Here are excerpts from the preface to the report:
The Evidence of Things Unnoticed
By Peter Wood, NAS President
Two Bowdoin goals–global citizenship and openness–actually push against each other. Openness requires skepticism and a sincere willingness to look for hidden assumptions, but Bowdoin’s commitment to global citizenship requires a commitment to diversity (in its current understanding, the notion that each of us is defined in the most meaningful ways by the group to which we belong) and to the racial preferences that follow from diversity; to multiculturalism (all cultures are equal); to the idea that gender and social norms are all simply social constructs (an assumption that justifies virtually unlimited government intervention necessary to achieve the global citizen’s understanding of sexual justice); and to “sustainability” (which assumes that free market economic systems, and the materialistic, bourgeois values that drive them, are destroying the planet).
These are notions not meaningfully “open to debate” at Bowdoin; indeed, a commitment to global citizenship requires that they not be open to debate.

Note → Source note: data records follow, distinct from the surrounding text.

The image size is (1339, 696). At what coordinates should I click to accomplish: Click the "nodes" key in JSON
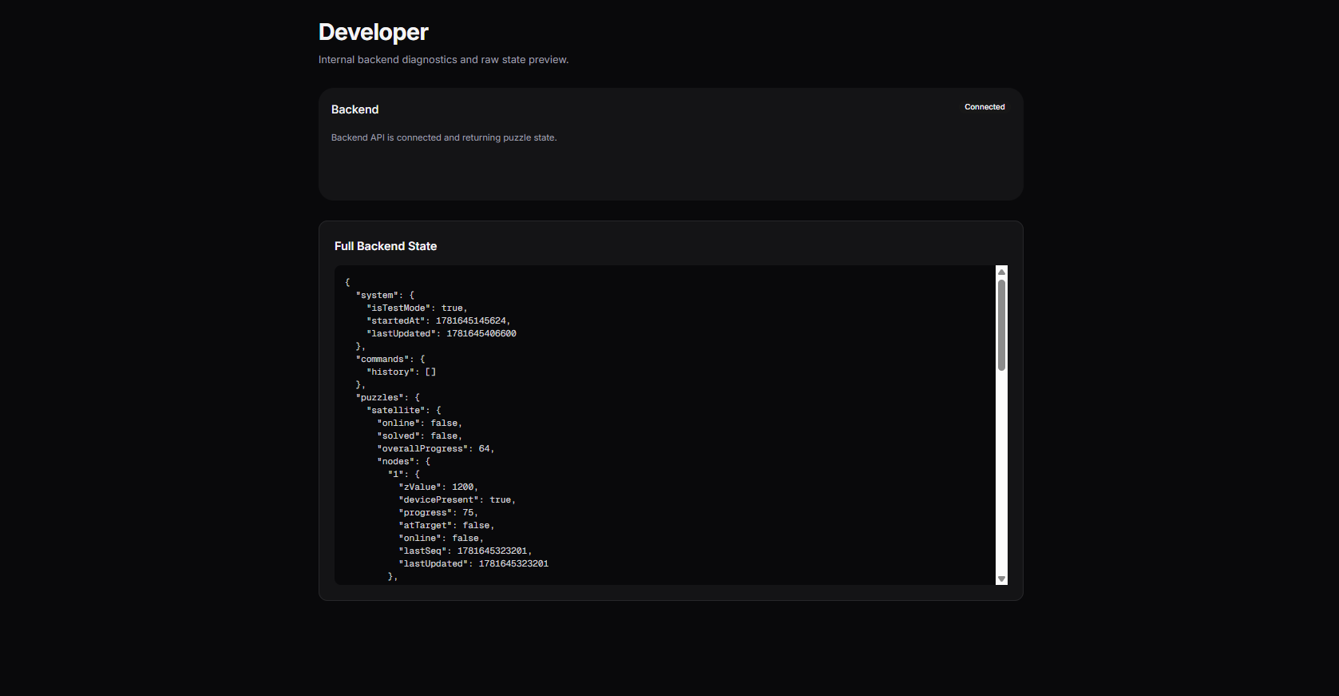pyautogui.click(x=395, y=461)
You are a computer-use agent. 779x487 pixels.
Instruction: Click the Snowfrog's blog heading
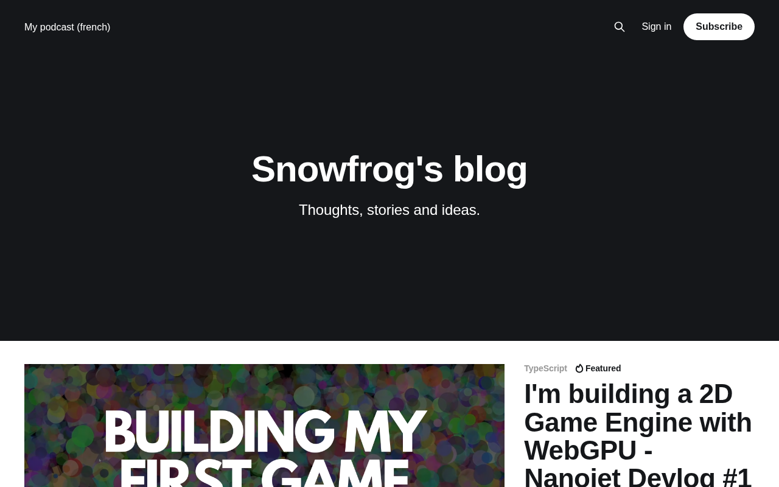[x=390, y=169]
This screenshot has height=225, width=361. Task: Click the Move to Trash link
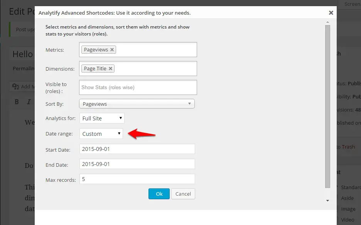click(346, 147)
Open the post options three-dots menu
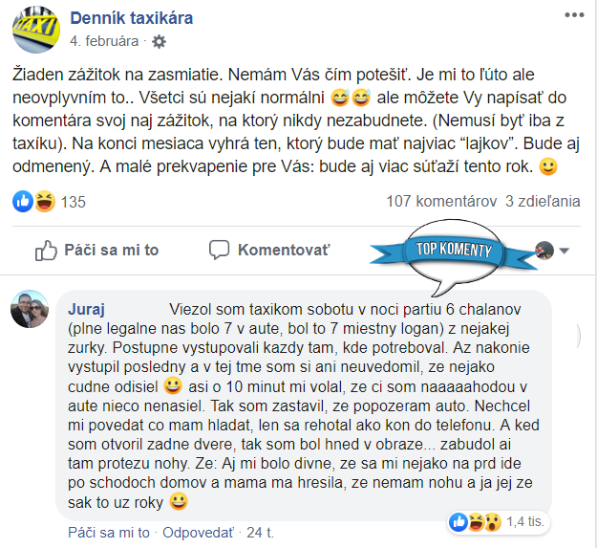The width and height of the screenshot is (597, 548). coord(574,15)
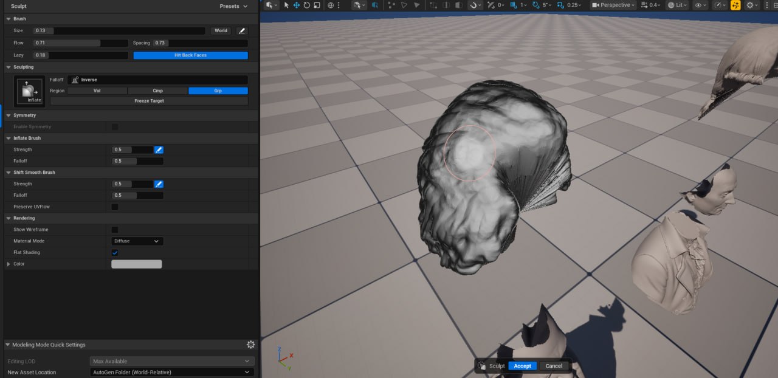Click the Freeze Target button
Viewport: 778px width, 378px height.
[149, 101]
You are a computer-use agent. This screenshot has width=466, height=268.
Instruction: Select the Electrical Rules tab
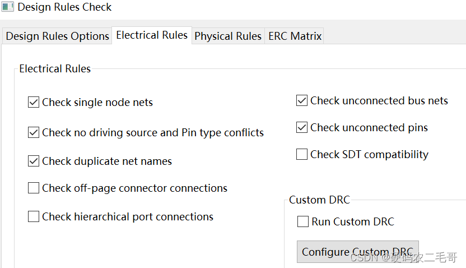152,35
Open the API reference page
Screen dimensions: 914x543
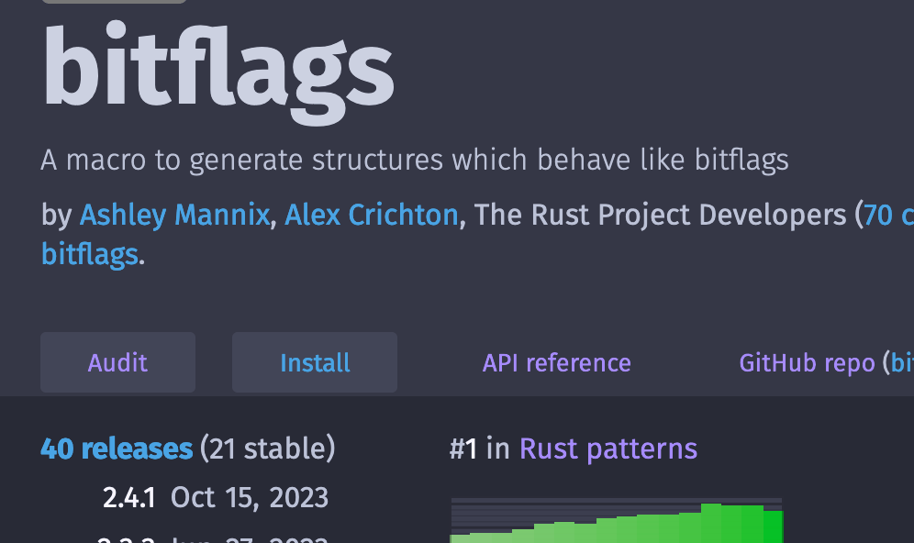[x=556, y=362]
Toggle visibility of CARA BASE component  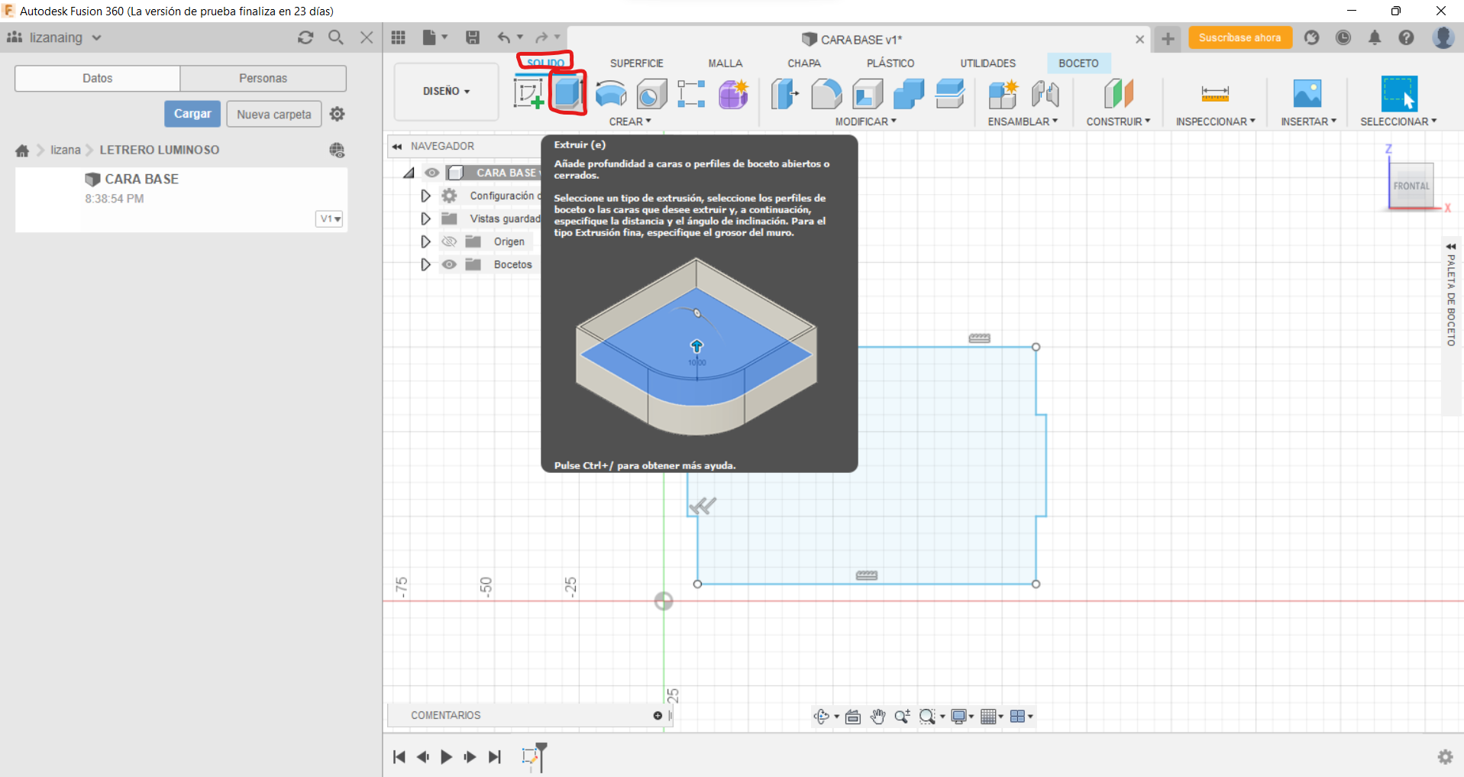click(432, 173)
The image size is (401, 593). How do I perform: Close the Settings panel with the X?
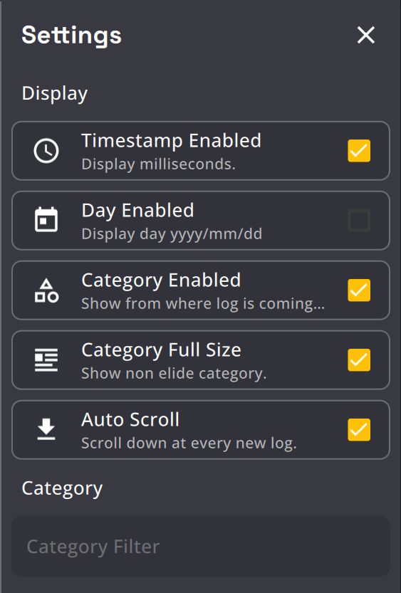coord(366,35)
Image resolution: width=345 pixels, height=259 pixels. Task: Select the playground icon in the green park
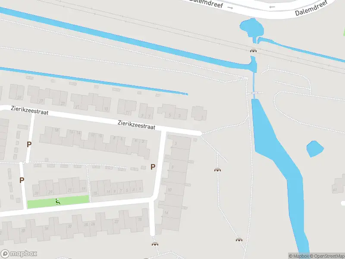pyautogui.click(x=58, y=202)
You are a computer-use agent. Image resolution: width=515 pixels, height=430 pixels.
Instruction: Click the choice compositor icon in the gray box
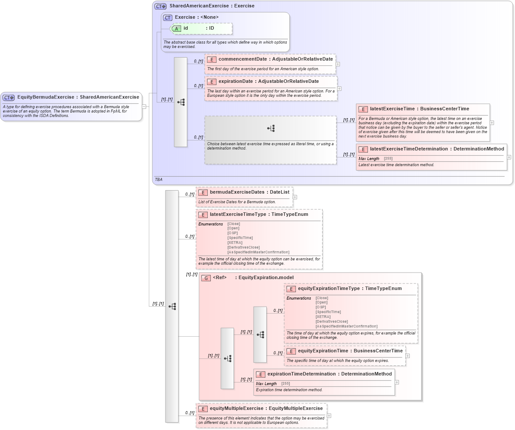(x=271, y=128)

Students are encouraged to “think critically” about anything that threatens the college’s dogmas on diversity, multiculturalism, gender, and sustainability, etc., but, for the most part, not to think critically about those dogmas themselves. That is the problem: such contradictions go unnoticed. And they go unnoticed because at Bowdoin, and places like it, there are precious few people who can point them out.
For instance, the 2012-2013 Bowdoin College Catalogue explains:
Courses in Gender and Women’s Studies investigate the experience of women and men in light of the social construction of gender and its meaning across cultures and historic periods. Gender construction is explored as an institutionalized means of structuring inequality and dominance.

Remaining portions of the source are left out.